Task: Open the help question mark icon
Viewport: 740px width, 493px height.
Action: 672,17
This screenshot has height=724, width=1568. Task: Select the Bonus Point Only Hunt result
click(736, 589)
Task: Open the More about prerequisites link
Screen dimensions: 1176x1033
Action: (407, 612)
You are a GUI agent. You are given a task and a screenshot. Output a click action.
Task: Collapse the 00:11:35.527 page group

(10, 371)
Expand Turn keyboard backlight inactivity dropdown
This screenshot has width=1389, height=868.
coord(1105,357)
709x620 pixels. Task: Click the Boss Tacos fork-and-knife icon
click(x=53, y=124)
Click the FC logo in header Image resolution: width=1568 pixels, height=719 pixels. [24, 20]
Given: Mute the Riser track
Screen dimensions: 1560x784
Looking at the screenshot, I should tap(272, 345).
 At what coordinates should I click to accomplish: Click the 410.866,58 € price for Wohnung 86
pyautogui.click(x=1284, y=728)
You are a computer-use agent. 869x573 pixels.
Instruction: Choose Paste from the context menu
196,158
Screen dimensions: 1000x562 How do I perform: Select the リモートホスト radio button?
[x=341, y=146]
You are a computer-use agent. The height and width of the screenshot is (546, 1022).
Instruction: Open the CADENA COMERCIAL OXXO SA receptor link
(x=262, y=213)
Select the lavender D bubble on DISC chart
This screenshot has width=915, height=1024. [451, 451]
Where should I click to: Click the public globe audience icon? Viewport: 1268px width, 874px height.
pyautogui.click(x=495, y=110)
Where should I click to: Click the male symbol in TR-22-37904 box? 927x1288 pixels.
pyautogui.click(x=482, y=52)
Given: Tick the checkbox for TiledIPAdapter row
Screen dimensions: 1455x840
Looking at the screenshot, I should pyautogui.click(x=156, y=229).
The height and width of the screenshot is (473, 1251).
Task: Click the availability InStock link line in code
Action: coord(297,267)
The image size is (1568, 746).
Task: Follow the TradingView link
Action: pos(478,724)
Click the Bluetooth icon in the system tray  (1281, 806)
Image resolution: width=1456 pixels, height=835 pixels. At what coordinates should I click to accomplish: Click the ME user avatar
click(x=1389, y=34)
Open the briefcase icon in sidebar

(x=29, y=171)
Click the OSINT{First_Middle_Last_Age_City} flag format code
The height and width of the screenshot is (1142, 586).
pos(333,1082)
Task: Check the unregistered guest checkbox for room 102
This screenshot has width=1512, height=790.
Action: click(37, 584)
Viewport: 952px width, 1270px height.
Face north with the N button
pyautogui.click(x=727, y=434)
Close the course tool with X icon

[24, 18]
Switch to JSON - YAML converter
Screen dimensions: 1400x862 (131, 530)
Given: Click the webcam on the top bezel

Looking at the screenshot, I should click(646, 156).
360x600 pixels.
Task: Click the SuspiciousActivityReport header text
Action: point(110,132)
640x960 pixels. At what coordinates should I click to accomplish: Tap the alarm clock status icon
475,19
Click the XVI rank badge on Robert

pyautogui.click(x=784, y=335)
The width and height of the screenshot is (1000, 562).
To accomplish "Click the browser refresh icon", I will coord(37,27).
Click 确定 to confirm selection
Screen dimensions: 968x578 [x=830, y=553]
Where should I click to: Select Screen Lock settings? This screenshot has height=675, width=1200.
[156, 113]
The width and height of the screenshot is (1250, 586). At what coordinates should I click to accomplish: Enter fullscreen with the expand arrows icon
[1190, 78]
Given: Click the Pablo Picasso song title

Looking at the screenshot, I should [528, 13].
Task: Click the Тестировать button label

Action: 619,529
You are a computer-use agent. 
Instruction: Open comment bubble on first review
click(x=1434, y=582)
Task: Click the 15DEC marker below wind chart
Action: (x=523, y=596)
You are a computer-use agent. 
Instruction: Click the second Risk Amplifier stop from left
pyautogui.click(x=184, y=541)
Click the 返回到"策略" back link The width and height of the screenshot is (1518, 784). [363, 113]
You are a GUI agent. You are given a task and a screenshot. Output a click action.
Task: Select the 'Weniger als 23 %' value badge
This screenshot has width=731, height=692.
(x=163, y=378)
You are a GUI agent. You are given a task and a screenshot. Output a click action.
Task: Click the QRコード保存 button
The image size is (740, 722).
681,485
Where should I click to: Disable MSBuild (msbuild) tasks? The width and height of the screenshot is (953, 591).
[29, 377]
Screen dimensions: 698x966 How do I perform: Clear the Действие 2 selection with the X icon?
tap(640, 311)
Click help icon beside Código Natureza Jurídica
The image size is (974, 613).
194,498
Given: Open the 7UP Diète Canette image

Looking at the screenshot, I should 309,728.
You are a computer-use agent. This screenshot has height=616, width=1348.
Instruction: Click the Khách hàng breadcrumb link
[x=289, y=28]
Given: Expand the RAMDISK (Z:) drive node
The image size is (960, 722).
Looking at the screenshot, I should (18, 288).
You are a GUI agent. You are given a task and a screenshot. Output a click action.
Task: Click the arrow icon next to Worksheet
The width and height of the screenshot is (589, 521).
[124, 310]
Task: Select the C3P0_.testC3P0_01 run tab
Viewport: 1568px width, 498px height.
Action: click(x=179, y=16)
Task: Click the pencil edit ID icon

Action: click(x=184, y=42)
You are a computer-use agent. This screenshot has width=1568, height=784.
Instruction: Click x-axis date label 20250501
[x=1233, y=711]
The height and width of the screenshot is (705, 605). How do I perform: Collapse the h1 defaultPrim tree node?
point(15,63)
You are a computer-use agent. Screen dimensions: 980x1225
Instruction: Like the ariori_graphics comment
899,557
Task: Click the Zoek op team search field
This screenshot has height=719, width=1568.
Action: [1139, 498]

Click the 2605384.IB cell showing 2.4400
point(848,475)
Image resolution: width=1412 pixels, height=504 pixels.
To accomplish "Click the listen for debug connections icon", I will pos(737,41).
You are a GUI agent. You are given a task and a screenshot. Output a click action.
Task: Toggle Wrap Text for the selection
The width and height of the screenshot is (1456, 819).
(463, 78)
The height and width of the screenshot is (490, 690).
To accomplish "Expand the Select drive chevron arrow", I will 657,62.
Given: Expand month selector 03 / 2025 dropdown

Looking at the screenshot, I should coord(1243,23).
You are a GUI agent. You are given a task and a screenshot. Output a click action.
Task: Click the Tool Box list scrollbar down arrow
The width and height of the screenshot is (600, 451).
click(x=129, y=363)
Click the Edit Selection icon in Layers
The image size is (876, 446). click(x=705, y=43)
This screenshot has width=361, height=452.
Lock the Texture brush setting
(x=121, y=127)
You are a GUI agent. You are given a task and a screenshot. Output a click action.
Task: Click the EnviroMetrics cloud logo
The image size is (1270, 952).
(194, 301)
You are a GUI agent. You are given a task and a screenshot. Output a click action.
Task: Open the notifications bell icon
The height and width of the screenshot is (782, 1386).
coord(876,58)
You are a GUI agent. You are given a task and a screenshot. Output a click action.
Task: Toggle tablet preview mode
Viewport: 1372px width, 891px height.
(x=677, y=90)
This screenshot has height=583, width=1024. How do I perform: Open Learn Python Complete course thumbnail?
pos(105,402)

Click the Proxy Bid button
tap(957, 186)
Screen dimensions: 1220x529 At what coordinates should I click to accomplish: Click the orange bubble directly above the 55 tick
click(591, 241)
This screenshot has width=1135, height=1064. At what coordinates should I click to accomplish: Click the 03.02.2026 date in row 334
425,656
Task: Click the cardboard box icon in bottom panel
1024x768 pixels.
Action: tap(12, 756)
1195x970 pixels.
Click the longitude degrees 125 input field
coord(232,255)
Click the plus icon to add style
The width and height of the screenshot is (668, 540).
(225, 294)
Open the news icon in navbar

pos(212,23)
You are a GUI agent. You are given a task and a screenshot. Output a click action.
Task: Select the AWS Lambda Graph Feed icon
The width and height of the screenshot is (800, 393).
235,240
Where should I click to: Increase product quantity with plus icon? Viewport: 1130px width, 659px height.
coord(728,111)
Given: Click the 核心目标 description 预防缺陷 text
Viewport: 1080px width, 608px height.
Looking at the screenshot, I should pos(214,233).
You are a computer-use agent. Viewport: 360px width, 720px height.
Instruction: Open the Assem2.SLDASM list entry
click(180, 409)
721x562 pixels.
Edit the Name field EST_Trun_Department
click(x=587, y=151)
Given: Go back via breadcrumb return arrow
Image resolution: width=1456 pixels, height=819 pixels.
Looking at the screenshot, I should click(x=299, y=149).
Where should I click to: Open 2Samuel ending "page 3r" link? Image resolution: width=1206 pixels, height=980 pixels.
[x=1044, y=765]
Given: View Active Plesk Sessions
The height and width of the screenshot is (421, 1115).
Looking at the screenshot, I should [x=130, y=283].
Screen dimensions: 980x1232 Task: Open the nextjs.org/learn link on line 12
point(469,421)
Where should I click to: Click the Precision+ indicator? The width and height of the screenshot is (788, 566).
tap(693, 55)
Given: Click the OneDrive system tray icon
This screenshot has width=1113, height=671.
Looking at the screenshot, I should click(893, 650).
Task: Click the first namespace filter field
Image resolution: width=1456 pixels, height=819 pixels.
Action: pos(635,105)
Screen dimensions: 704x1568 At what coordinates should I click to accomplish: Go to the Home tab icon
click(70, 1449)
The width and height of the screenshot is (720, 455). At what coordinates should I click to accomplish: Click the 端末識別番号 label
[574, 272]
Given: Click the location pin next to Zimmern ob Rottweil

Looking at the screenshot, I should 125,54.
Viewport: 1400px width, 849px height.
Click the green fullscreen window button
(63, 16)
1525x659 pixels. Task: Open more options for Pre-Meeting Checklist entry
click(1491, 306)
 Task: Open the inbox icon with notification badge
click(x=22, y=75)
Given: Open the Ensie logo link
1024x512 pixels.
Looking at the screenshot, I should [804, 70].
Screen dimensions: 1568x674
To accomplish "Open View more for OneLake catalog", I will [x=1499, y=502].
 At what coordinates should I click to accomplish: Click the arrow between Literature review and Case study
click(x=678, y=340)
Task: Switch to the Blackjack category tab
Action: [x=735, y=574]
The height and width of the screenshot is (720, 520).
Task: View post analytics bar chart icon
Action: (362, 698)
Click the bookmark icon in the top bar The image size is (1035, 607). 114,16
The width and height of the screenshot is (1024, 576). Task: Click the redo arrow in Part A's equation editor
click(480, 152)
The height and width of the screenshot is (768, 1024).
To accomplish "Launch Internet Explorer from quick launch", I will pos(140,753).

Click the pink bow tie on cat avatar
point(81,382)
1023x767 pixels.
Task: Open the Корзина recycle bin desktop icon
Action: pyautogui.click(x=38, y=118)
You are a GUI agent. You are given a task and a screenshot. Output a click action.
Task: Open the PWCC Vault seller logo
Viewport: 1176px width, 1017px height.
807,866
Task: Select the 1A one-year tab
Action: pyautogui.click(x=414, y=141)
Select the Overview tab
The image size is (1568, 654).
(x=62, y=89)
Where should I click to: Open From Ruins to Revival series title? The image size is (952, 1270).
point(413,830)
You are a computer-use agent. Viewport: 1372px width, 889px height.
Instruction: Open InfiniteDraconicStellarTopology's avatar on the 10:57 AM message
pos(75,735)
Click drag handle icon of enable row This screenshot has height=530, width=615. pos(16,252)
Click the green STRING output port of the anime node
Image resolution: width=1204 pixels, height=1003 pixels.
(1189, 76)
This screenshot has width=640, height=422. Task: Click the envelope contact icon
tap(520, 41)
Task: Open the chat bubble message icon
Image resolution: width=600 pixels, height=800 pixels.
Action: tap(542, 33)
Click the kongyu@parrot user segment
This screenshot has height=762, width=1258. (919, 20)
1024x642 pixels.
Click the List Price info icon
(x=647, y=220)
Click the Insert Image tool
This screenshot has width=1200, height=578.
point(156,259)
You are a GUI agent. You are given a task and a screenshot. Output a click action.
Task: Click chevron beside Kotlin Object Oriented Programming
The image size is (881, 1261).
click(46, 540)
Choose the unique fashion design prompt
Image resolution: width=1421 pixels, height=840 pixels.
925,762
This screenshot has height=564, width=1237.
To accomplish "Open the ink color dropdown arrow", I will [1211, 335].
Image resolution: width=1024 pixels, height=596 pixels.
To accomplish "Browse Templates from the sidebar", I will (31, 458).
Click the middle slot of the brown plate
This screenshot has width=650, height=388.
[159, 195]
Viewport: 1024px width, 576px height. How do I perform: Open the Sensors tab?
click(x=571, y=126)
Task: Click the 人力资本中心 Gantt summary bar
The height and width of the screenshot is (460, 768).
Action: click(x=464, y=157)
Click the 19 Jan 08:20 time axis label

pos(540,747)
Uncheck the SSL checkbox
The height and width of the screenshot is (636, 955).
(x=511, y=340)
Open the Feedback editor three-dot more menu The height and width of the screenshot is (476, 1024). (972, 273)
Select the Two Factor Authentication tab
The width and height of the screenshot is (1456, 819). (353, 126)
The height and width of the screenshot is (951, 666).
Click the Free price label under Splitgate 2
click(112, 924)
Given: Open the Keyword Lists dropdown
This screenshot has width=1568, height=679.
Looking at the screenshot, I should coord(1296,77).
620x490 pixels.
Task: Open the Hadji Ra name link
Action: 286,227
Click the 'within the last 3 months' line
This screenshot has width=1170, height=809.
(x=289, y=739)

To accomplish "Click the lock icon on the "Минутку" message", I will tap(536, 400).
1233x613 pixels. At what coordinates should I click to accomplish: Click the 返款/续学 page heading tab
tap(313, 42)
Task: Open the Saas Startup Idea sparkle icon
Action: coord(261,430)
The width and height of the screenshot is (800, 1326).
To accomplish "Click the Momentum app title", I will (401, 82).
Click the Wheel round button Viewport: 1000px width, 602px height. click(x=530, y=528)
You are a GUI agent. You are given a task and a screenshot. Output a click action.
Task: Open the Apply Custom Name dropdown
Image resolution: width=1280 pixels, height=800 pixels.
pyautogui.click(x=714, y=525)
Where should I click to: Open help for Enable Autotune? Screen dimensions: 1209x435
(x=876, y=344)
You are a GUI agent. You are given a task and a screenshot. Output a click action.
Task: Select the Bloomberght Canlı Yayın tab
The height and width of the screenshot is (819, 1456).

## What to produce:
Count the lines in the rows above that contain the word "logo", treating case as significant. Give only the number.

## Reply to the exercise:
4